‘The trade union and Labour movement must rise up and oppose Blair’s proposal to ensure Britain becomes the aircraft carrier for Bush’s nuclear ambitions,’ Labour leadership challenger John McDonnell told News Line yesterday.
The Hayes and Harlington MP was responding to the news that Blair has personally been leading talks between the UK and US governments, in which he has been lobbying President Bush to site a US interceptor missile and radar system on UK soil.
McDonnell added: ‘This is part of Blair’s “legacy” and must be totally opposed.’
Recognising that it is the prime US target, Russia has warned the system will trigger an arms race.
In 2002, the US withdrew from the 1972 Anti-Ballistic Missile Treaty it signed with the Soviet Union.
McDonnell warned: ‘Blair is now putting at risk future generations as a result of this policy, which will turn Britain into a prime target in any future war or terrorist activity.’
The Campaign for Nuclear Disarmament condemned ‘any UK involvement with the ill-conceived US missile defence programme.’
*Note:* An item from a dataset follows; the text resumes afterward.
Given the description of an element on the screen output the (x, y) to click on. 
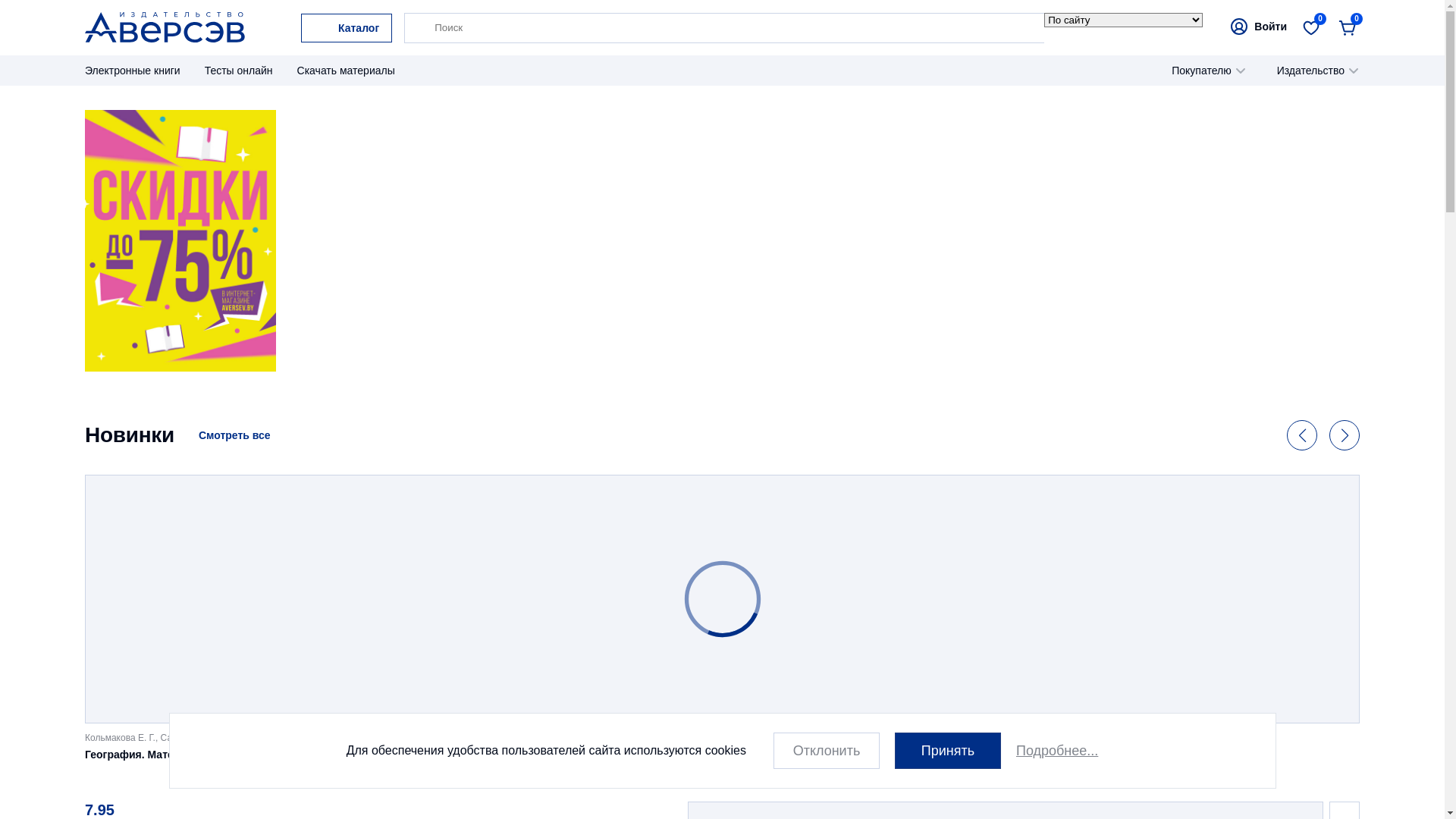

CND stressed: ‘The US describes the system as defensive because it has the capacity to shoot down incoming missiles.
‘In reality it would enable the US to attack other countries without fear of retaliation, thus sparking major international concern and provoking a new arms race.’
Labour’s Michael Meacher, who has just announced he will be challenging for the Labour leadership, told News Line: ‘There is no obvious rationale for this proposal, since even the Ministry of Defence itself, in the debate on Trident replacement, has not been able to point to any current or long term threat to the UK.
‘Secondly, this would tie us even more closely into a defence system for the benefit of the US and without any obvious benefit to the UK itself, which would clearly be, as a result, a target.
‘It would put us into the front line of a hypothetical future missile war against the US.
‘Before there is any serious consideration of this proposal, there should be full consultation with parliament and the British people who would be put at risk.’
Poland and the Czech Republic are to locate part of the system on their soil, next to their border with Russia, and Washington has already received the backing of Czech Prime Minister Mirek Topolanek.
Meanwhile, talks are continuing between the US National Security Council and Britain’s top foreign affairs advisor Sir Nigel Sheinwald.
Downing Street has admitted that talks are taking place.
Meanwhile, the UK will be sending 1,000 more troops to Afghanistan – on top of the 800-strong deployment announced on February 1st – with Defence Secretary Des Browne due to announce details to MPs on Monday.
There is expected to be very heavy fighting between NATO forces and Taleban fighters throughout the spring and summer months.